When I was younger I spent most of my summer at a place we called ‘the Camp’, a bare bones — no frills house set on a hill deep in the woods of Boylston, Mass.
From the front porch you could see the ripples of the pond below sparkling in the summer sun; it was a pond we swam in, boated in and fished in (all we ever caught were kivers, pickerels and hornpout, hate them, they always swallowed the hooks).
I remember so many damn things about the place.
There was the musty funk that greeted you on that first visit after the eternal New England winter and there was the exposed wooden beams where my mother would hang wicker baskets and ‘past their prime’ life preservers that had changed from a vibrant orange to a washed out Abercrombie & Fitch melon color.
The old upright piano with real ivory keys and the authentic outhouse with a crescent moon cut lovingly into the door added to the ancient décor of the place. (and we used it)
On the screened-in front porch my twin sister and I slept on military style cots covered with the softest and warmest blankets known to man.

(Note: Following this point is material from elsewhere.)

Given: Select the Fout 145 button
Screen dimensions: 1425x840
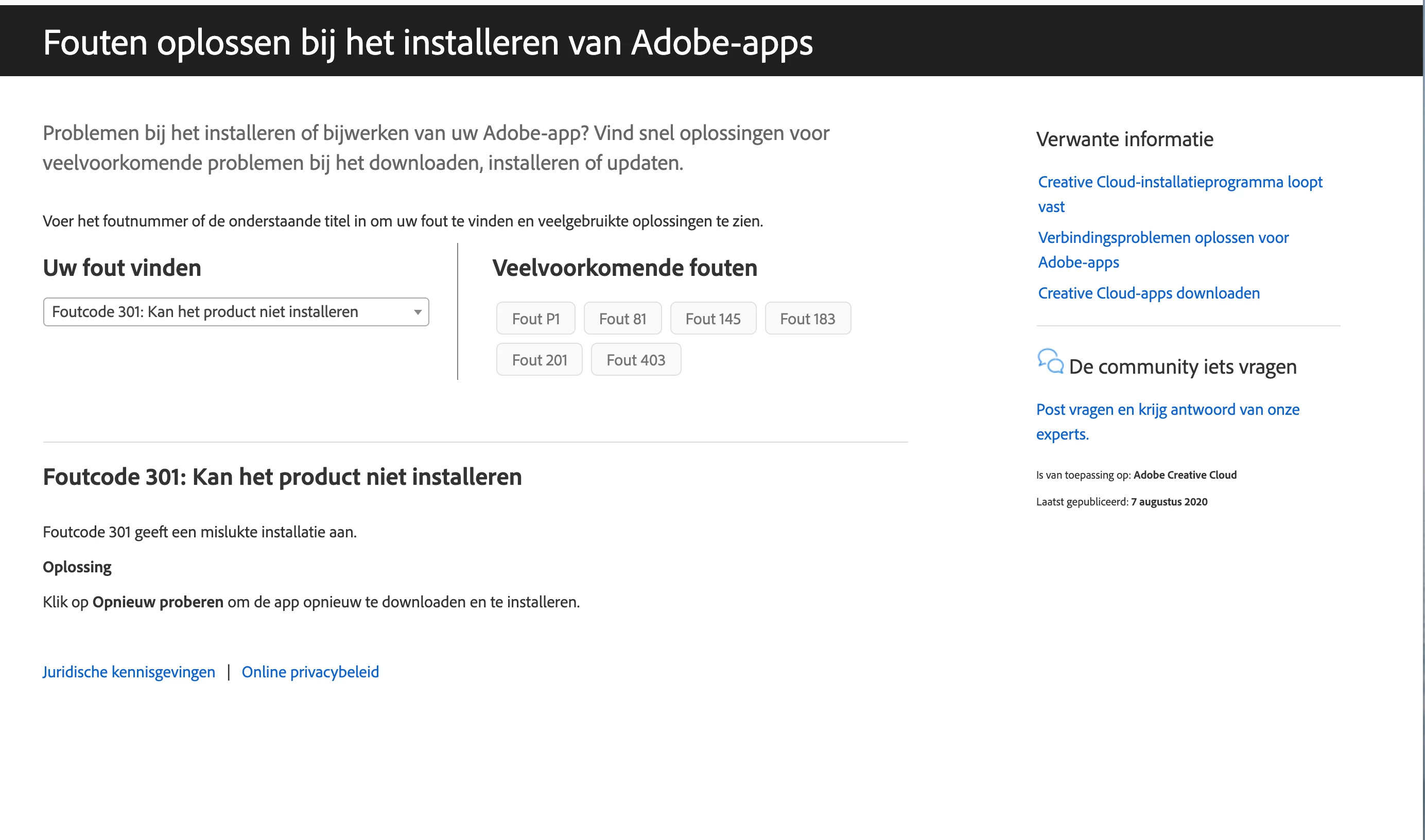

At night, the hundreds of bullfrogs on the pond would serenade us to sleep, their throaty calls drifting up the hill on the invisible fingers of the warm, summer wind.
My sister and I would talk of our secret dreams and hopes, the adolescent ramblings of curious children.
Some nights we even had the same dreams. Maybe that’s how it is with twins.
Most weekends were filled with a gathering of family and friends for an all day cook-out followed by a bonfire in the backyard, my personal signal to take out my guitar and sing a few songs.
I remember learning “Little Green Apples”, by Roger Miller to appease the crowd.
It was such a care free and wonderful time in my life that all but disappeared when the place got sold due to extenuating circumstances beyond my control.
Before it was put on the market I happened to be picking apples with the Pamela and the girls at an orchard that was a stone’s throw away from the place.
We left the orchard and took the turn towards the Camp.
They all knew where I was going.
And I just had to see it one last time.
Walking up the hill I caught a glimpse of the long dormant camp on the hill and my heart did a quick stutter-step and it surprised me.
There were so many sentimental moments locked deep inside this innocuous structure that it frightened me, the sacred ghosts of the past welcoming me back in a way I hadn’t expected.
The mind is a funny thing because the only thing I could think at the time was that my mother and father were so happy and healthy here – this was hallowed ground as far as I was concerned for a multitude of reasons.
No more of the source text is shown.